Text Size :
A A A

Mental Retardation

Mental retardation refers to a significantly subaverage level of intellectual functioning, starting before age 18, and corresponding to an IQ below 70 as measured by a standardized IQ test (in infants this is based on clinical judgment). This reduced intellectual functioning is expected to lead to significant difficulties or impairments in at least two of the following areas:

  • communication
  • self-care
  • home living
  • social and interpersonal skills
  • use of community resources
  • self-direction
  • functional academic skills
  • work
  • leisure
  • health
  • safety

Mild mental retardation refers to individuals whose IQ score falls anywhere between 50-55 to 70. About 85% of all people with mental retardation will fall into this category. They usually do not show significant differences in their cognitive and motor development from their peers until late childhood or teenage years. They can be expected to attain a sixth-grade level of education and, in their adult years, to develop social and vocational skills that allow them to maintain a minimum level of self-support. Still, they may need supervision and assistance when facing social and economic stresses. They are usually able to live independently or semi-autonomously in supervised settings in the community.
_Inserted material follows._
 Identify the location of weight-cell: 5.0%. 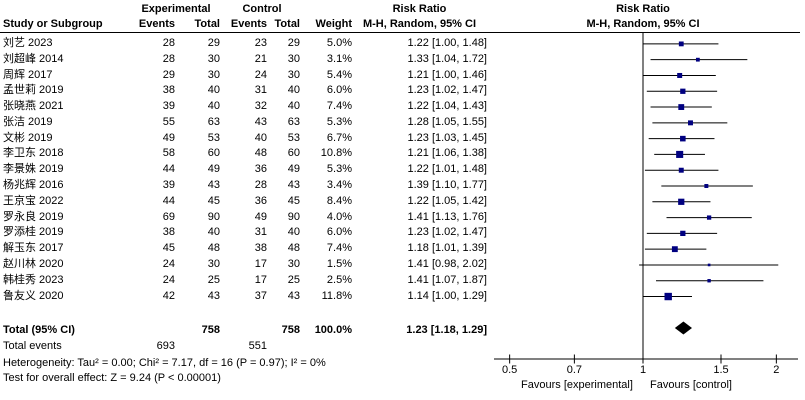
(339, 43).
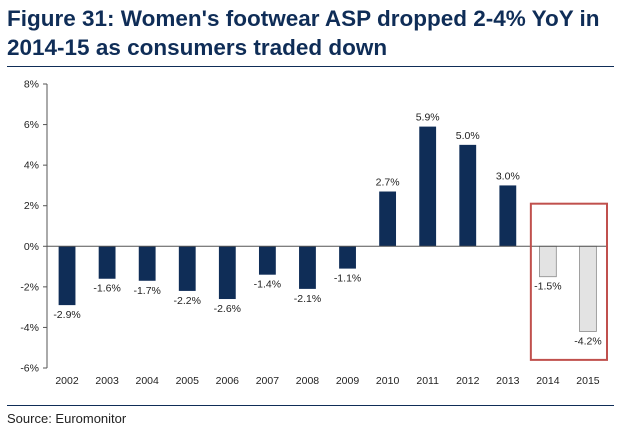  I want to click on bar-2002, so click(67, 276).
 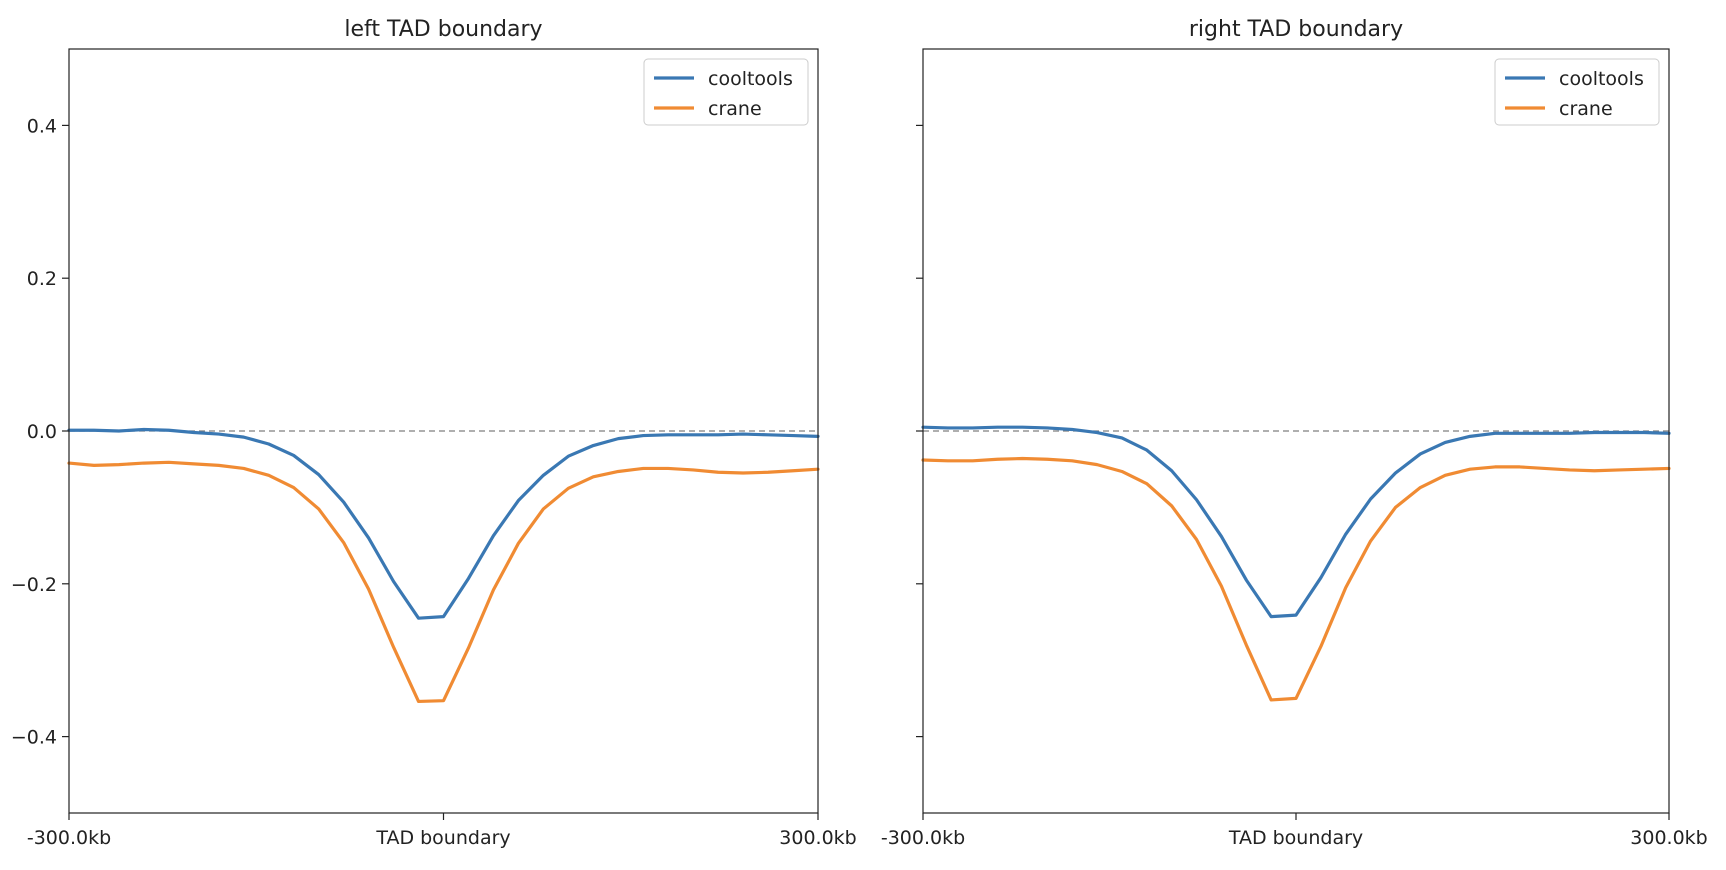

Moderate mental retardation refers to individuals whose IQ score falls anywhere from 35-40 to 50-55. This group represents about 10% of all people with mental retardation. Most of these individuals acquire communication skills during early childhood, reach a grade-two level of education, benefit from vocational training, and learn to attend to their personal care with a moderate amount of supervision. They may have difficulties learning and recognizing social conventions and graces, which may make it difficult for them to have peer relationships in adolescence and beyond. In adulthood, most of these individuals can perform unskilled or semiskilled work in supervised settings. They usually need to live in supervised settings in the community.

Severe mental retardation refers to individuals whose IQ scores are between 20-25 to 35-40. They represent about 3-4% of all people with mental retardation. By middle to late childhood they can acquire a limited amount of language and communication skills, such as a basic vocabulary and familiarity with the alphabet, counting, and identifying certain written words. They can also acquire some self-care skills. In adulthood they can be expected to perform simple tasks in supervised settings, but will be dependent on others for help with many of the activities of daily living.

Profound mental retardation refers to individuals whose IQ score is below 20 or 25. They represent about 1-2% of all people with mental retardation. They are unlikely to acquire much in the way of communication or self-care skills, and tend to require close supervision in sheltered settings throughout their lives.